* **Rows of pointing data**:
--- begin ---

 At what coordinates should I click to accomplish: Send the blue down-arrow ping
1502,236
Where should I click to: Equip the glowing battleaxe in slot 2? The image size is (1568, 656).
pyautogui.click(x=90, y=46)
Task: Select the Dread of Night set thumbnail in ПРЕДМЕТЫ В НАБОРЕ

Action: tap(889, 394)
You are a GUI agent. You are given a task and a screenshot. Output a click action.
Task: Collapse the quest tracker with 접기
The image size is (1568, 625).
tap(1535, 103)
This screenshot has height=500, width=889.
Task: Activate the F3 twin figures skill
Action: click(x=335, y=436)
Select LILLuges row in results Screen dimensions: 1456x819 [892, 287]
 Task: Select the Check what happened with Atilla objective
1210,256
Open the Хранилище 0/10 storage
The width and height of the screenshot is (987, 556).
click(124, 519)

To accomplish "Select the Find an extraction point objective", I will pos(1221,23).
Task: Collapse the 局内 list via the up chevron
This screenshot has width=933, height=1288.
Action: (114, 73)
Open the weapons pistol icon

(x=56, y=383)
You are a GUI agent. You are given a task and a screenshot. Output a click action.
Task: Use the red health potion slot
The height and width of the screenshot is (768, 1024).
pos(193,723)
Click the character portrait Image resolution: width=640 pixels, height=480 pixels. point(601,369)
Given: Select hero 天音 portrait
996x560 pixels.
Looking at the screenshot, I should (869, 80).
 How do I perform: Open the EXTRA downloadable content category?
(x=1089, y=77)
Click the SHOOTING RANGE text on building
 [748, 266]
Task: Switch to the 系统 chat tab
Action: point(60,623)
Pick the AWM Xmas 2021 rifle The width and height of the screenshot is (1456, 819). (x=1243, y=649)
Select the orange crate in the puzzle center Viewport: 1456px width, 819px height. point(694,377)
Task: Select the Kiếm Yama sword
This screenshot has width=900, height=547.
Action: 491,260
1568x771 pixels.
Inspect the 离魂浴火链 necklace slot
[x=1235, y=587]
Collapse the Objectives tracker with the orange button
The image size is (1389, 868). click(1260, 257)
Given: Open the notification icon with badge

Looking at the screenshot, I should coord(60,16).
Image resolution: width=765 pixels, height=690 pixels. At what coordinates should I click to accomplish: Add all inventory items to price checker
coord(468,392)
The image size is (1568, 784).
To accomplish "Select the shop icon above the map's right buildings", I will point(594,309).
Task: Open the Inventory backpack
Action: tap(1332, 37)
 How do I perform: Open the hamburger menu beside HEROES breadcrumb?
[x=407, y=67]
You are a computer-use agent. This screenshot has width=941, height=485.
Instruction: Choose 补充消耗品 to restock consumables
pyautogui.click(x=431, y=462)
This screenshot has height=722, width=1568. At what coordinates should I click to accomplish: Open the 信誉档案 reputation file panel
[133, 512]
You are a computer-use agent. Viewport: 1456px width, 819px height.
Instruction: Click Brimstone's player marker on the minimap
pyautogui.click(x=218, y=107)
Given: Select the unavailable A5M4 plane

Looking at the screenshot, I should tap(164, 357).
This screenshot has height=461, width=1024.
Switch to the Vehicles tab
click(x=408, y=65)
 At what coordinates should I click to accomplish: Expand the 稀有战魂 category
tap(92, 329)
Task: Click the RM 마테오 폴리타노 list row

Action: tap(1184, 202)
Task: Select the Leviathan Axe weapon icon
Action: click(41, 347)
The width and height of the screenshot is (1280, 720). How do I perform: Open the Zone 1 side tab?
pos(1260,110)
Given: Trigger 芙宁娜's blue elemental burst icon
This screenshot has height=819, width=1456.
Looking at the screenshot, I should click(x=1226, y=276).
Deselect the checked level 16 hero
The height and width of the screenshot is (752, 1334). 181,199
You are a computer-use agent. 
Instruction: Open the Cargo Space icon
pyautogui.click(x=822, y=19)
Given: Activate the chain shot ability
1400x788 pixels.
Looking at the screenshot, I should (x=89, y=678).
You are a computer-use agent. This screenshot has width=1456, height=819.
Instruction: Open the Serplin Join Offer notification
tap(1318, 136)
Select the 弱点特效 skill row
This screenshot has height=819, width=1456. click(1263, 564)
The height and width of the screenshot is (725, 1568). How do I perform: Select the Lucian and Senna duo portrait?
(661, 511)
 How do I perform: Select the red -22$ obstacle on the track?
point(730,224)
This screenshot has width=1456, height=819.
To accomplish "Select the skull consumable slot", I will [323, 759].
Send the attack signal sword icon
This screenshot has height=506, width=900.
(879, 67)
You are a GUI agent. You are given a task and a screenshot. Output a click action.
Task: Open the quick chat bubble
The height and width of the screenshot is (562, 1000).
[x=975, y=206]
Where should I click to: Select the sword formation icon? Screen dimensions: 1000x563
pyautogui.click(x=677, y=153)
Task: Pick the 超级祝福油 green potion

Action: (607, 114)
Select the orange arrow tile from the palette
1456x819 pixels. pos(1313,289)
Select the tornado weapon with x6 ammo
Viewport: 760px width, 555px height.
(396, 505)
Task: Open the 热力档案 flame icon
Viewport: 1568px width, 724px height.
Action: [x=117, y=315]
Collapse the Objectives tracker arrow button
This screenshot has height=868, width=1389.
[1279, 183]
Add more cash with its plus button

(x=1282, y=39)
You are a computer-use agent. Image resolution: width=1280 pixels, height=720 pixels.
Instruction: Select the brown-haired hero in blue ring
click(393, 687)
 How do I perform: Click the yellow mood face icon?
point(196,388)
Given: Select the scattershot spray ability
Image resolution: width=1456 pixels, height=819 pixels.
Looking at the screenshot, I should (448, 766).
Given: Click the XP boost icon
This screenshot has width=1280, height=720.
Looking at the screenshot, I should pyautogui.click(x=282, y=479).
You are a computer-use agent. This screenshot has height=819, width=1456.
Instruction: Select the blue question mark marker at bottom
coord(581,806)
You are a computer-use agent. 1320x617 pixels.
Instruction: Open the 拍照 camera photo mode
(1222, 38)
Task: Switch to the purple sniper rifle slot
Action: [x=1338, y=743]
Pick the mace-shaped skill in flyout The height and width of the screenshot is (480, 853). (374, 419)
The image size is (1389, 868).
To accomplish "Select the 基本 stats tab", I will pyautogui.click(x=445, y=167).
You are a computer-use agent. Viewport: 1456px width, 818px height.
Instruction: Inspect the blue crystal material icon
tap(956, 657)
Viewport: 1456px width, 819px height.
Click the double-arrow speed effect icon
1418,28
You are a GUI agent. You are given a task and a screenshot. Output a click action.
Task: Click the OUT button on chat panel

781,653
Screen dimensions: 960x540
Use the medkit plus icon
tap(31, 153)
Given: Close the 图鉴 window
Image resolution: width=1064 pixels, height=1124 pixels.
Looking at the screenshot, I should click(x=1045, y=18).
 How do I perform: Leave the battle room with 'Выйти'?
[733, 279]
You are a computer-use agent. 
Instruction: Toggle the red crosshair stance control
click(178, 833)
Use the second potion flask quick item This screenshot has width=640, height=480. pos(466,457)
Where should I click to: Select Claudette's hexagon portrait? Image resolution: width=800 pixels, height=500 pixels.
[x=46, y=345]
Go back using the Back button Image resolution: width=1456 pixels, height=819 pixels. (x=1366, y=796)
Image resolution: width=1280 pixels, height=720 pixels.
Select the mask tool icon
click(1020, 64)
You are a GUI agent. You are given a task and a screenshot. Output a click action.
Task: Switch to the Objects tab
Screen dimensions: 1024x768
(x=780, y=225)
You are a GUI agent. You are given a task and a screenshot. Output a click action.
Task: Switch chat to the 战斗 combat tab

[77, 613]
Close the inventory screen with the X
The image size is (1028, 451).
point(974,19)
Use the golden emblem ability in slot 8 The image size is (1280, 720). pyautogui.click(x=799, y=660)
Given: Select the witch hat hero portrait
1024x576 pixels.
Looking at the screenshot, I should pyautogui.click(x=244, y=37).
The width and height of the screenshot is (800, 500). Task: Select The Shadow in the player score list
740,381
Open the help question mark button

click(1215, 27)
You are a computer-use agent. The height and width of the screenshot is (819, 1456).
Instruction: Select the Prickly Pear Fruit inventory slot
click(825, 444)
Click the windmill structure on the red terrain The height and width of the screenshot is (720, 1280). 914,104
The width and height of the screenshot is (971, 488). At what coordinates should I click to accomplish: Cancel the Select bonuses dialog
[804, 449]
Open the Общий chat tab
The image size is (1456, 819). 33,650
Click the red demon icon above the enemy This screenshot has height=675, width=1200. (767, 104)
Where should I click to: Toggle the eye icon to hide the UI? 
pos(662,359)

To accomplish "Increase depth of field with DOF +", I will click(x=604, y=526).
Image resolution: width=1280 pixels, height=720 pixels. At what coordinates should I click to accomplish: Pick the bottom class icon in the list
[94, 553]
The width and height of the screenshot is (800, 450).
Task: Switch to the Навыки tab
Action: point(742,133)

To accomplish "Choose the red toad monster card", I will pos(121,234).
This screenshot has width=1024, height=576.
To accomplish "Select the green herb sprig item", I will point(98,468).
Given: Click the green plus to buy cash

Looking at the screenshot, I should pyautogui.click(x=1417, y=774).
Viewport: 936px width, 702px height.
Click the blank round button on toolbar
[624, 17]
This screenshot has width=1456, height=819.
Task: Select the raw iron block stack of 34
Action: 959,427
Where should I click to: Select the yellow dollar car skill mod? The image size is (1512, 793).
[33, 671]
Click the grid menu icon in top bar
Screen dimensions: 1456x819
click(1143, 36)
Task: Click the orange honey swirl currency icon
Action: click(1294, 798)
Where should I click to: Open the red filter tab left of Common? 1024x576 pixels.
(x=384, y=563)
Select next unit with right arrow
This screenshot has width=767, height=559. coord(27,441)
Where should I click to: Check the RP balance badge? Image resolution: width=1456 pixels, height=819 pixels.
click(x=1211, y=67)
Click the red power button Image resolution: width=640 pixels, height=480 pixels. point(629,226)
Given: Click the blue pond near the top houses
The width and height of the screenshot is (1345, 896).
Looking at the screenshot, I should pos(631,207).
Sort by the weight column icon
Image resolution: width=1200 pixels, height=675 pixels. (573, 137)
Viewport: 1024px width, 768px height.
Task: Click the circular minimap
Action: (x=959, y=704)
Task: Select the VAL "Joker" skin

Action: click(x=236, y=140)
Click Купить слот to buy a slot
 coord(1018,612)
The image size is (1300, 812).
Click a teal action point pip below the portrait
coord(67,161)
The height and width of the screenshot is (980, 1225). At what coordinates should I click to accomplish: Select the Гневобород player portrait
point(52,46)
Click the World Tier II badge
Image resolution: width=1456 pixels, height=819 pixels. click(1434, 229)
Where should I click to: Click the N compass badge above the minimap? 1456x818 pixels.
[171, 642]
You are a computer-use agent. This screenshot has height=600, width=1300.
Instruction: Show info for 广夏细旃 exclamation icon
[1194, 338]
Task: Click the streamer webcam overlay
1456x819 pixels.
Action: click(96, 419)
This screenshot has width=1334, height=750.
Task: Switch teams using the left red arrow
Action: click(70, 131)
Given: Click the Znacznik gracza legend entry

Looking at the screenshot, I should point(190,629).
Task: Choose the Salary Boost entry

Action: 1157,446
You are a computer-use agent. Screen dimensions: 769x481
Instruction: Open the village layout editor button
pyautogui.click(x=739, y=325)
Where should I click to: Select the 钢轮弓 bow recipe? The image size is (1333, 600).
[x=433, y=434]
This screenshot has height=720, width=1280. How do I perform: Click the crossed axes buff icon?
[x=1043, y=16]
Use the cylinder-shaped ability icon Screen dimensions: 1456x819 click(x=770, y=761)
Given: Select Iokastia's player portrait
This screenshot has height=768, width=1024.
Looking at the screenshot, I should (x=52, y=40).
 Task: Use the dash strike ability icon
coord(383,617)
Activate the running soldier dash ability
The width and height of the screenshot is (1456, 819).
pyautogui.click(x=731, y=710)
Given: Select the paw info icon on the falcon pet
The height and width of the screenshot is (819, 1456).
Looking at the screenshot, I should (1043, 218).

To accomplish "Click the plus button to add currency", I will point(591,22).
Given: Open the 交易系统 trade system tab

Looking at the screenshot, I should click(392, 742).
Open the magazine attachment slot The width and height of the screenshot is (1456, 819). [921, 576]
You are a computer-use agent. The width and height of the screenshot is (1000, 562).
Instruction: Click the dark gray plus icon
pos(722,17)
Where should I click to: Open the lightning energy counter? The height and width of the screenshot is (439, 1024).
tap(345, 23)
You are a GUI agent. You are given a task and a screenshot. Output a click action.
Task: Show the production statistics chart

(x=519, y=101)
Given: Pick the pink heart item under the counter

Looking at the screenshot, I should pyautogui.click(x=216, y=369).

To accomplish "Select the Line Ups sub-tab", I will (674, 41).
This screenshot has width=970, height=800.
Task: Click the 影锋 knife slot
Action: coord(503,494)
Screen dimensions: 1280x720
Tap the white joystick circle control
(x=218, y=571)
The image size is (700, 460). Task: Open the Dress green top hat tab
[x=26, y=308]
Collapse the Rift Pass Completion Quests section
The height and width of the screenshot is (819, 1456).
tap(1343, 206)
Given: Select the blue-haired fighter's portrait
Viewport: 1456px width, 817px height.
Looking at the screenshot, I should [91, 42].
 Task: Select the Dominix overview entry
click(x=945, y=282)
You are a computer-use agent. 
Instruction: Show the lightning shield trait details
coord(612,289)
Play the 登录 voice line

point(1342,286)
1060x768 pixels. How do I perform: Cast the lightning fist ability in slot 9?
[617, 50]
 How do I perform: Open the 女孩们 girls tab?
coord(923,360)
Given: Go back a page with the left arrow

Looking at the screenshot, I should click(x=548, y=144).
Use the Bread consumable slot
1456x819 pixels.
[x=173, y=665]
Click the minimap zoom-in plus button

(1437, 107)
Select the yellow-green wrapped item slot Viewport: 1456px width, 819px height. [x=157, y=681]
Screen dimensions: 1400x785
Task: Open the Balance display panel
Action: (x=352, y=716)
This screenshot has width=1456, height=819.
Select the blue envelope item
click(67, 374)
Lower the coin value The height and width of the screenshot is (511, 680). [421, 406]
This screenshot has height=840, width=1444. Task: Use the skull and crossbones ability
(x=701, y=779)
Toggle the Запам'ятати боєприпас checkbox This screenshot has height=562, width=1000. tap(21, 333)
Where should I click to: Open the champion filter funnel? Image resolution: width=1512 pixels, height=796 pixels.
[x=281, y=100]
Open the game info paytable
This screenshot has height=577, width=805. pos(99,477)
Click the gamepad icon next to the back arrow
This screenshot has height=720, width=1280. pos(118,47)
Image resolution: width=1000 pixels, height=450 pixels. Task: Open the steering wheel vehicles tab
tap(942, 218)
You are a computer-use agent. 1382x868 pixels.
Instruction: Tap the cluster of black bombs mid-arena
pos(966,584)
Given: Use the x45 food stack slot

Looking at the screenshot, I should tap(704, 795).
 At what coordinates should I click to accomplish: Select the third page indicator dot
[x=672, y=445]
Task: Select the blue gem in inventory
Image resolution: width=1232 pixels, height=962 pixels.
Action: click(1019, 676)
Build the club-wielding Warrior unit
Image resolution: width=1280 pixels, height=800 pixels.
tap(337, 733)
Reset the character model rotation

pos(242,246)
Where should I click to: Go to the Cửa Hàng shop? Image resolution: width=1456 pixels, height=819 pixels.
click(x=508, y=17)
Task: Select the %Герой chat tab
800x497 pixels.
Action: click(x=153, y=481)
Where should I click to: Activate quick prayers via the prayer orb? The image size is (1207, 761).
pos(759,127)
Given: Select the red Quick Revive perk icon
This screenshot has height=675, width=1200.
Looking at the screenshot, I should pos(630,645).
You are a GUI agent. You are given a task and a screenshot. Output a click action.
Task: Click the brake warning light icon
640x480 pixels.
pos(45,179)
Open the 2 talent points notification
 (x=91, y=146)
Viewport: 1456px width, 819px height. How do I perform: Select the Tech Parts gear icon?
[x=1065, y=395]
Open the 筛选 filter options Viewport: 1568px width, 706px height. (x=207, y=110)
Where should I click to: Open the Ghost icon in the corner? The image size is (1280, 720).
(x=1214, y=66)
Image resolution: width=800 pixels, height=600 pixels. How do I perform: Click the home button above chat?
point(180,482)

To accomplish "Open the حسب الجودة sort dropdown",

--- end ---

* **The request**:
Please copy the rows exactly as they stand, starting at the line that contains "Reset the character model rotation" and ending with the line that contains "(x=1214, y=66)".

* **Response to the task**:
Reset the character model rotation

pos(242,246)
Where should I click to: Go to the Cửa Hàng shop? Image resolution: width=1456 pixels, height=819 pixels.
click(x=508, y=17)
Task: Select the %Герой chat tab
800x497 pixels.
Action: click(x=153, y=481)
Where should I click to: Activate quick prayers via the prayer orb? The image size is (1207, 761).
pos(759,127)
Given: Select the red Quick Revive perk icon
This screenshot has height=675, width=1200.
Looking at the screenshot, I should pos(630,645).
You are a GUI agent. You are given a task and a screenshot. Output a click action.
Task: Click the brake warning light icon
640x480 pixels.
pos(45,179)
Open the 2 talent points notification
 (x=91, y=146)
Viewport: 1456px width, 819px height. How do I perform: Select the Tech Parts gear icon?
[x=1065, y=395]
Open the 筛选 filter options Viewport: 1568px width, 706px height. (x=207, y=110)
Where should I click to: Open the Ghost icon in the corner? The image size is (1280, 720).
(x=1214, y=66)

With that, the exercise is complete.